◆ Passage to read ◆
By Sam Hoober, Alien Gear Holsters
Okay, maybe “perfect” is a little strong. Nothing in this world is perfect, after all. It could be that there are perfect moments, but they are few and far between. That said, a person could argue that the perfect handgun is actually any decent .22LR. Revolver or semi-auto; it doesn’t matter.
Some people even put one in a concealed carry holster for personal protection. While not the best option for this purpose, it’s better than nothing.
What, though, makes something at least close to perfect? Maximum utility with minimal cost. Some things are very useful but cost so much to use or acquire that they couldn’t be considered perfect to those who can’t afford much – or any at all – of whatever commodity or service it might be.
For instance, Aston-Martin makes some incredible cars. They are bite-the-back-of-your-hand gorgeous. They are blisteringly fast. However, they are wickedly expensive to buy, to repair, frequently need servicing, probably won’t last to 200,000 miles and most models only seat two. A Toyota Corolla, on the other hand, is easily bought, easily run, cheaply(ish) repaired, seat up to five and the darn things run forever. A person could say the Corolla, on that basis, is close to the perfect car. Toyota has sold 40 million of them, so there’s something to the idea.
On that basis, a good .22 handgun is as close to the perfect handgun as it actually gets. It might sound a little ridiculous, but there are some good reasons why a Browning Buckmark, Ruger Mark series or Six series, Rough Rider, or other .22 LR handgun larger than micro-compact size could be seen that way.
First, to cost. Pistols in .22LR can be very easily acquired; a Heritage Rough Rider will set you back maybe $200 in most stores. Heck, some even have a swappable cylinder in .22 Magnum to go with the one chambered for .22 LR. There are plenty of models that can be picked up for $500 or less in most stores.

◆ Request ◆
In the .22 handgun article above, copy the passage word for word, beginning at the words "Some people even" and stopping after "it might be.".

◆ Raw data ◆
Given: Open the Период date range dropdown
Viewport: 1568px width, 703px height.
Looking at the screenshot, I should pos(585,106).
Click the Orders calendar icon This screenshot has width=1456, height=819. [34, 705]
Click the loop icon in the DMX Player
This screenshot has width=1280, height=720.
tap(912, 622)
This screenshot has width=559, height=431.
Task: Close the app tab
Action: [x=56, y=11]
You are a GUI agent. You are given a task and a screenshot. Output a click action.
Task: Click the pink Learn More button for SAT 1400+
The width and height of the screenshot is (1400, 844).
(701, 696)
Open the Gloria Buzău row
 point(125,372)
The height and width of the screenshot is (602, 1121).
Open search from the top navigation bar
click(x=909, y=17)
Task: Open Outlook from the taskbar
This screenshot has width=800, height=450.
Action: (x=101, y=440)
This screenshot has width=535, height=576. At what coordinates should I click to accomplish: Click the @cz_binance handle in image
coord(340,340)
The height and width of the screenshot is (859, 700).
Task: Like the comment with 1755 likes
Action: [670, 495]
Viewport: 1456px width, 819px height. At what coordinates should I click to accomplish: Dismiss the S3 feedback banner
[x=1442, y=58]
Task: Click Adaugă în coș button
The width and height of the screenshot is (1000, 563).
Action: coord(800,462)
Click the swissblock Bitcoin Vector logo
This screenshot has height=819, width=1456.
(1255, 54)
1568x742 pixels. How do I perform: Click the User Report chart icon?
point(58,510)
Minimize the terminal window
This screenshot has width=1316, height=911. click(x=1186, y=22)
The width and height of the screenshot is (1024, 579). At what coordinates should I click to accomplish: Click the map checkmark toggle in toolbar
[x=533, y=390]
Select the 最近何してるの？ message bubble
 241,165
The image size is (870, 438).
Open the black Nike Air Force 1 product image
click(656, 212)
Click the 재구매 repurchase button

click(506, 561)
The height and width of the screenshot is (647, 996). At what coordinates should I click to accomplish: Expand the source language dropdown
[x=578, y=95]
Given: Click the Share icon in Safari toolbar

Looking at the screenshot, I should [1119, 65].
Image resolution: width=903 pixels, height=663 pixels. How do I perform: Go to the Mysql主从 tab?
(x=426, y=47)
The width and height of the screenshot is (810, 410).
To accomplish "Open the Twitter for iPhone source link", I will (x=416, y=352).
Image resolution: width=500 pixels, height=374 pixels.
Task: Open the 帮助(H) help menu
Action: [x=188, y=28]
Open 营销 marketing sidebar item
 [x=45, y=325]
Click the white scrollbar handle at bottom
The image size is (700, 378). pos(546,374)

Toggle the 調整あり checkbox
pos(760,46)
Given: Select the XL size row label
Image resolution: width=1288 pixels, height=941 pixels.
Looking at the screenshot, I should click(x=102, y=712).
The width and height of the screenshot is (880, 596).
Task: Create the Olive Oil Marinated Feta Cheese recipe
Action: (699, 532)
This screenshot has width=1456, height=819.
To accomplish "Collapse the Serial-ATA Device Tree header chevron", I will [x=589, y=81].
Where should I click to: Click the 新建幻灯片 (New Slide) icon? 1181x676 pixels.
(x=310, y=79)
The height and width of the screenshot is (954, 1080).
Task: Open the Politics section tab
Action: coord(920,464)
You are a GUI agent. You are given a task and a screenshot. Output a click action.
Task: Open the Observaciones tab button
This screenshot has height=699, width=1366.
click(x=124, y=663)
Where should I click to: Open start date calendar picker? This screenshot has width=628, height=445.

◆ Worked answer ◆
Some people even put one in a concealed carry holster for personal protection. While not the best option for this purpose, it’s better than nothing.
What, though, makes something at least close to perfect? Maximum utility with minimal cost. Some things are very useful but cost so much to use or acquire that they couldn’t be considered perfect to those who can’t afford much – or any at all – of whatever commodity or service it might be.